[start of Extract provided]
JESSICA FIGLEY and ISLA REDHEAD
Canada is often thought of as a land of peace and justice, but is it really that way for everyone? It seems that it’s not always the case for those who are homeless or otherwise displaced.
As a nation we are commonly recognized as humanitarian. At home and abroad Canada is seen as a nation that both promotes and practices social justice. In our development policies we are applauded for our generosity and commitment to ensuring human welfare.
But is there truth to this depiction? As a nation are we worthy or deserving of such a glamorous title? When it is taken into consideration that Canada is one of the richest countries in the world yet there are many people who do not have access to affordable housing, adequate nutrition or opportunities to improve themselves, Canada does not appear to be as humanitarian as its reputation would suggest.
Homelessness and affordable housing is only one of a plethora of social issues that remain unaddressed or under-addressed in Canada. It is an issue that remains swept by the wayside by both the government and the general public.
As noted in Bill C-400, an estimated 400,000 Canadians move in and out of homelessness each year and an additional 3.3 million Canadians live in substandard housing. Around 1.5 million households in Canada are classified as insecure. For every person who finds a bed in a shelter during any given evening, there are 23 more who continue to suffer from housing vulnerability.
An individual’s socio-economic status is impacted by a variety of circumstances, including earnings and income distribution, education, unemployment and job security, early childhood development, food insecurity, housing, social exclusion, social safety network, health services, gender, race and disability. Known as the social determinants of health, these factors are the same across the globe and are noted to be a significant determining aspect in the health of individuals and of society as a whole.
The social determinants of health have become a focus of study for a multitude of students on campus. It has been attractive to students because it encourages them to make connections between the causes and effects of social inequality.
As an interdisciplinary field, the social determinants of health advocate for preventative action and the application of holistic knowledge on poverty, homelessness and poor health. The area emphasizes the link between socio-economic status and health, and how the two conditions are intricately linked to the point where they are almost inseparable.
Likewise, the social determinants of health highlight how the existence of conditions of socio-economic inequality detrimentally impacts the lives of everyone, regardless of whether or not they experience poverty first-hand
Despite the rapid intensification of homelessness and other socio-economic inequalities, Canada remains the only G8 country without a national housing strategy. The realities and extent of homelessness and social inequality are well known by our current conservative government, yet no changes have been enacted to address the situation.
[end of Extract provided]
[start of Source material]
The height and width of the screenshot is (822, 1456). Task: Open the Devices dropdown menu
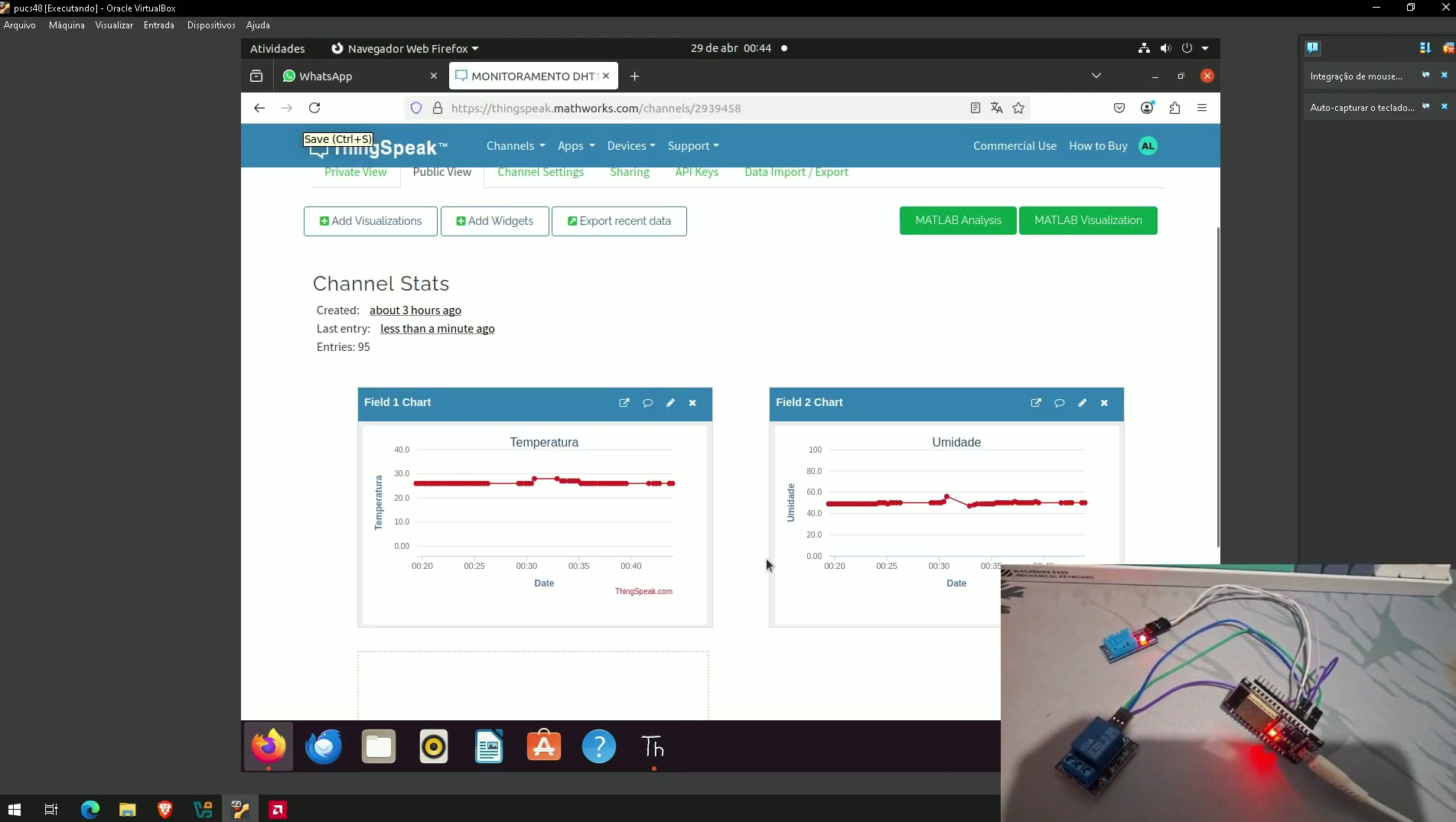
[end of Source material]
## Things to do
**A.** List each numerical figure that the article on homelessness in Canada gives about housing, with what each figure measures.
**B.** In the article on homelessness in Canada, what sets Canada apart from the other G8 countries?
The listing has no connection to the article on homelessness in Canada.

## Answers for this exercise
**A.**
- 400,000: Canadians estimated to move in and out of homelessness each year
- 3.3 million: additional Canadians living in substandard housing
- 1.5 million: households in Canada classified as insecure
- 23: people who continue to suffer from housing vulnerability for every person who finds a shelter bed on any given evening

**B.** Canada is the only G8 country without a national housing strategy.